DOCUMENT PASSAGE:
┏━━

# King College



## louis_jp (Dec 1, 2009)

Does anyone know anything about King College, in Tennessee? Their website says they are affiliated with the PCUSA and EPC. I was wondering if anyone had any more insight into either their orthodoxy or their academics. I have a friend whose son is interested in the school.


----------



## Contra_Mundum (Dec 1, 2009)

My parents went to college there, way back. Obviously, time has moved on.

But the fact that they have somewhat of relationship to EPC means they still have some "conservative" cred, but conservative in the mainline, and close by, usually means liberal theology, and broad-evangelical cultural conservatism.

That said, a few years ago a friend from seminary went there to head up RUF or be a chaplain there, or something--David Balzer. And the likelihood of finding a decent church somewhere around Bristol is probably good.


----------



## Fly Caster (Dec 1, 2009)

┗━━

RAW DATA:
┏━━

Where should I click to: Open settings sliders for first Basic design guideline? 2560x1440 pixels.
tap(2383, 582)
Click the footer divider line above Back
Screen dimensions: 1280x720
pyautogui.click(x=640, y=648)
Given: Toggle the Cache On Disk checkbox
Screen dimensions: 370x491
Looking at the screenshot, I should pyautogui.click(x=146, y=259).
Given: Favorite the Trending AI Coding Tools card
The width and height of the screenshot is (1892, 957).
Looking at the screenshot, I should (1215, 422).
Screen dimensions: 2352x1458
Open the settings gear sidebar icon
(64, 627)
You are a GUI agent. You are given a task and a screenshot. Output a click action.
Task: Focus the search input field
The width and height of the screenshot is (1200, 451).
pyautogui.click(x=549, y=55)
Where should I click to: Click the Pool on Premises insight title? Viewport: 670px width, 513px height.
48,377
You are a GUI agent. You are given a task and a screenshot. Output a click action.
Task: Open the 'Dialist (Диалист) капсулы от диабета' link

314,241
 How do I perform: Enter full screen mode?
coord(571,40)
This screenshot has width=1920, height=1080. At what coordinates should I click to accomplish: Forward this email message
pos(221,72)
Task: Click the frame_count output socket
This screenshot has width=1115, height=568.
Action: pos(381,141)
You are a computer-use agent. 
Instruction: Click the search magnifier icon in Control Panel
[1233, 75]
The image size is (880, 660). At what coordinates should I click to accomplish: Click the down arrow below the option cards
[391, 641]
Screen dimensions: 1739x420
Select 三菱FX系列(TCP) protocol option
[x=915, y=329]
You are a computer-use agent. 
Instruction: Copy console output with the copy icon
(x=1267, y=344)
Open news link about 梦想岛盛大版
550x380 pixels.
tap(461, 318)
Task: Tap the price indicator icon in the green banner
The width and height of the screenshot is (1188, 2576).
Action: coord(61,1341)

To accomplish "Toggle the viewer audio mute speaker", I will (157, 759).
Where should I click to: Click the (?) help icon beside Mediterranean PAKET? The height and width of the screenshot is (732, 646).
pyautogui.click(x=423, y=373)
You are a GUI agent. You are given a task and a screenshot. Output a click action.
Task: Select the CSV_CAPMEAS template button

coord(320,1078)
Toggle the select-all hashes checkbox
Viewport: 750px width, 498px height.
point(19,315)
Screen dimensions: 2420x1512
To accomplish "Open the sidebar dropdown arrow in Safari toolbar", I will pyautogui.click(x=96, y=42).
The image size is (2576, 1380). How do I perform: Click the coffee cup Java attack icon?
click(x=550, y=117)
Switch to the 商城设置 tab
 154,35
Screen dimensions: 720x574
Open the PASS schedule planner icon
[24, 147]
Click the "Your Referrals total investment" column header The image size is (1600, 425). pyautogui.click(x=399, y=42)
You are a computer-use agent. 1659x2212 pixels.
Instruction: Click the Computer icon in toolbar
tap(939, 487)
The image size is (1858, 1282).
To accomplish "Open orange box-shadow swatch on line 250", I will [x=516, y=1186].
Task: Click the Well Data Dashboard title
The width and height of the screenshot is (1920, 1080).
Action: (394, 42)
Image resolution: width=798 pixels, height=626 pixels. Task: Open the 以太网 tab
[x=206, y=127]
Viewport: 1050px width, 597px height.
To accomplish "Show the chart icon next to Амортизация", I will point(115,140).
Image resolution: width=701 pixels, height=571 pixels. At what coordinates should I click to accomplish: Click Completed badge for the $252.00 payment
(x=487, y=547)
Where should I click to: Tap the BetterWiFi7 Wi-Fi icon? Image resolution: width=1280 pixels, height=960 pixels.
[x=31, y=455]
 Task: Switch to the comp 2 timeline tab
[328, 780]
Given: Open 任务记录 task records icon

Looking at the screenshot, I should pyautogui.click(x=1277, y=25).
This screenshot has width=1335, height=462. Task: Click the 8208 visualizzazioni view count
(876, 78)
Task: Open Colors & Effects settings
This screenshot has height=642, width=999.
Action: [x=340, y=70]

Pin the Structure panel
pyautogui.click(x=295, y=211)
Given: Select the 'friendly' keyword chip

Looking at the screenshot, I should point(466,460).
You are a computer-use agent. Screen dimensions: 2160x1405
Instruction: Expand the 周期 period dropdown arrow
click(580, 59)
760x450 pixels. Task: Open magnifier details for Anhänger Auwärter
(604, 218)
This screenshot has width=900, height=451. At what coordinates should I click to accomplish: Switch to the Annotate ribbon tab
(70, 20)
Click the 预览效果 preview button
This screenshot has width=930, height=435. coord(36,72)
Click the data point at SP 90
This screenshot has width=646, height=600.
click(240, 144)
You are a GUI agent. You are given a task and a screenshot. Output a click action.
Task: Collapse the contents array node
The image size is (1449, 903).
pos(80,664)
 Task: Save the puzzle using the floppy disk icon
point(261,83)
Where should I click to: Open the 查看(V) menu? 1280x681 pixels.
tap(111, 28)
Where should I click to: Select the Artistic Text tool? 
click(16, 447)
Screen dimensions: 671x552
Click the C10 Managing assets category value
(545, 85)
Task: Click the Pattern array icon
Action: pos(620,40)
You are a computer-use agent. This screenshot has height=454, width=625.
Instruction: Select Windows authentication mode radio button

┗━━

CHALLENGE 1:
According to the King College thread, which two denominations does the college's website say it is affiliated with?
CHALLENGE 2:
From the King College thread, set down word for word the passage that starts at "## Contra_Mundum (Dec" and ends after "broad-evangelical cultural conservatism.".

EXPECTED ANSWER 1:
The PCUSA and the EPC.

EXPECTED ANSWER 2:
## Contra_Mundum (Dec 1, 2009)

My parents went to college there, way back. Obviously, time has moved on.

But the fact that they have somewhat of relationship to EPC means they still have some "conservative" cred, but conservative in the mainline, and close by, usually means liberal theology, and broad-evangelical cultural conservatism.